Just for fun, here is an example of Poisson disk sampling over the mesh of Beethoven:
using Meshes
using PlyIO
# helper function to read *.ply files
function readply(fname)
ply = load_ply(fname)
x = ply["vertex"]["x"]
y = ply["vertex"]["y"]
z = ply["vertex"]["z"]
points = Point3.(x, y, z)
connec = [connect(Tuple(c.+1)) for c in ply["face"]["vertex_indices"]]
SimpleMesh(points, connec)
end
# download mesh from the web
file = download(
"https://raw.githubusercontent.com/juliohm/JuliaCon2021/master/data/beethoven.ply"
)
# read mesh from disk
mesh = readply(file)
# Poisson disk sampling with radius 1.0 and 0.5
pts1 = sample(mesh, MinDistanceSampling(1.0))
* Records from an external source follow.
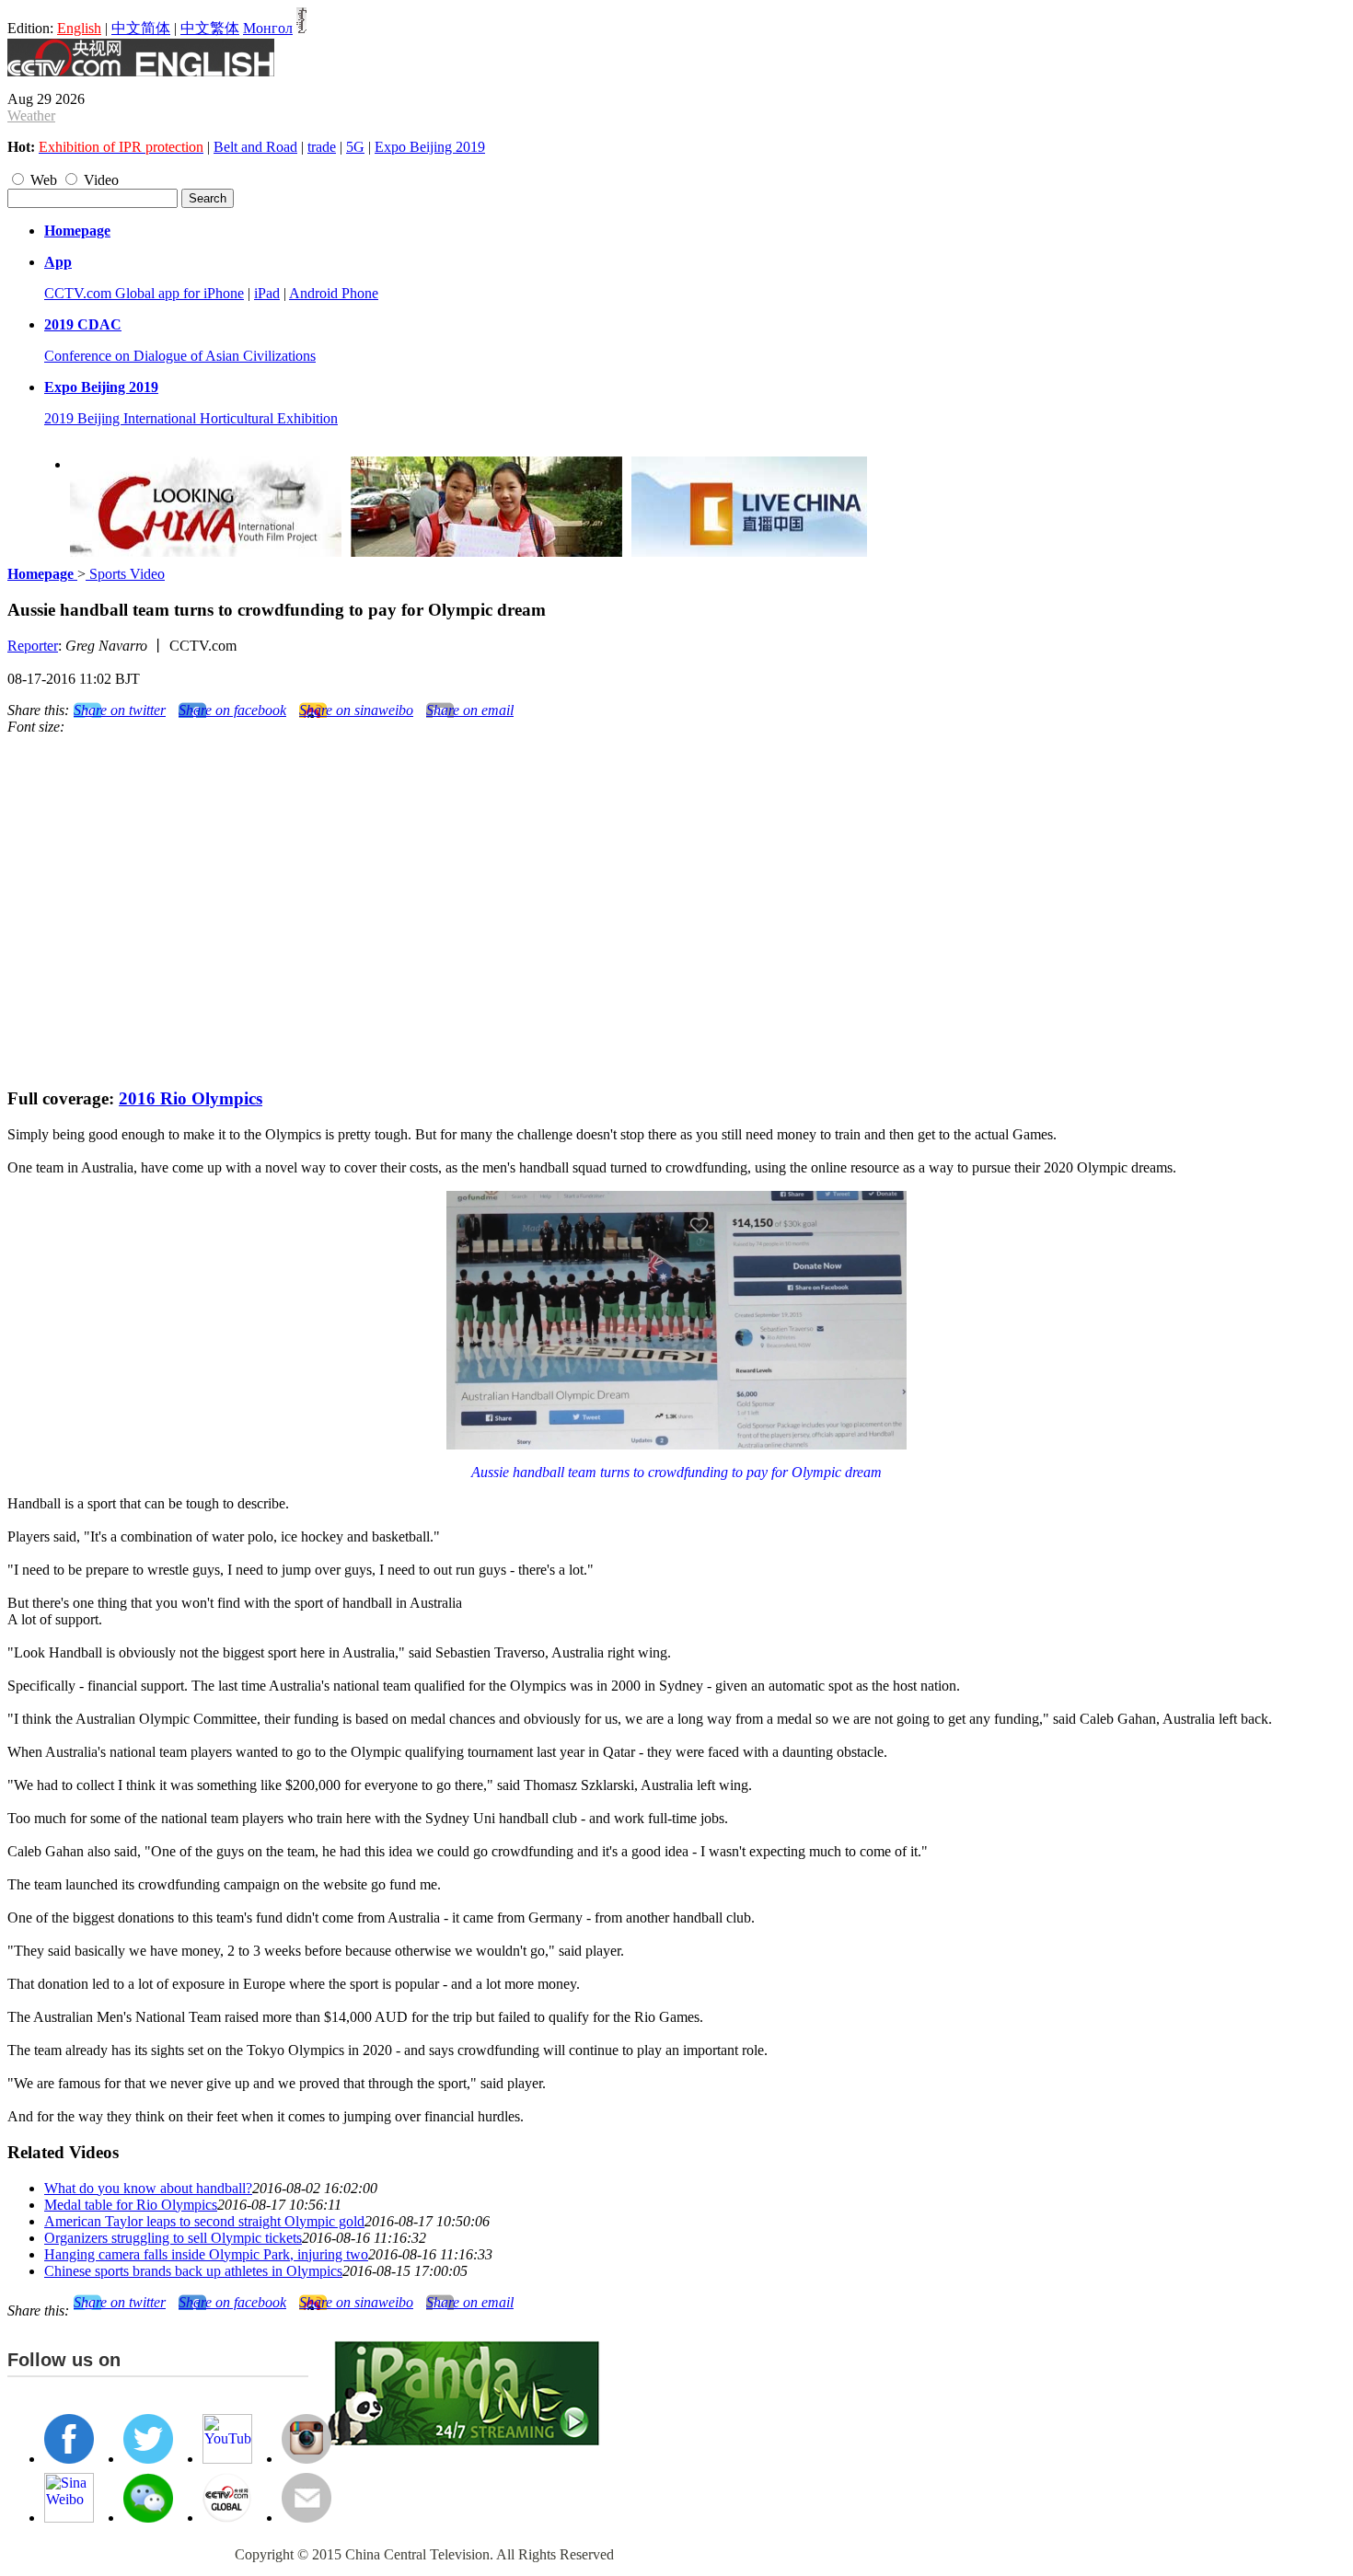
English (79, 28)
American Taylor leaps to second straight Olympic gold (204, 2221)
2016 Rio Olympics (190, 1098)
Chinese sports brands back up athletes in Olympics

pts2 = sample(mesh, MinDistanceSampling(0.5))
using MeshViz
import GLMakie as Mke
viz(mesh)
viz!(pts1, color=:red)
viz!(pts2, color=:blue)
and here is Poisson disk sampling on the first triangle of the mesh:
pts = sample(mesh[1], MinDistanceSampling(0.01))
viz(mesh[1])
viz!(pts, color=:red)
At the moment, while there’s still overhead in precompiling/loading packages, one has to think twice before adding dependencies. For example, if I wanted to use a small feature from Meshes.jl in Luxor.jl:
julia> @time using Luxor
0.561545 seconds (1.03 M allocations: 71.399 MiB, 2.33% gc time,
6.37% compilation time)
julia> @time using Meshes
2.713017 seconds (4.93 M allocations: 319.778 MiB, 4.18% gc time,
52.45% compilation time)
it could increase the TimeToFirstWhatever quite a bit. Whereas a smaller package that just does one thing - such as Distances.jl - is easy enough to add:
julia> @time using Distances
0.008614 seconds (12.32 k allocations: 1.030 MiB,
22.47% compilation time)
Yes, I am working on the assumption that precompilation will be a solved issue in the future. Basically betting on the work of the Julia core team and the community to build additional tooling to precompile these efforts easily and effortlessly.
In any case the proposed separation I shared above would work for both worlds.
First off, the functionality of Meshes.jl looks amazing. The Poisson disk sampling on Beethoven head is both impressive and hilarious.
I like the suggestion @juliohm made about having a lightweight package just for people who want to do sampling within “boxes” that then generalizes to Meshes.jl. When I needed Poisson disk (disc? ) sampling originally it was in a context far removed from mesh generation so I think that’s why I didn’t find it immediately. If such a package was created in the JuliaGeometry organization I would definitely contribute to it
I have been working on a procedural noise library for a couple weeks. It has many algorithms with a pipeline to compose and modify them in interesting ways. It is nearing completion, so expect an announcement soon.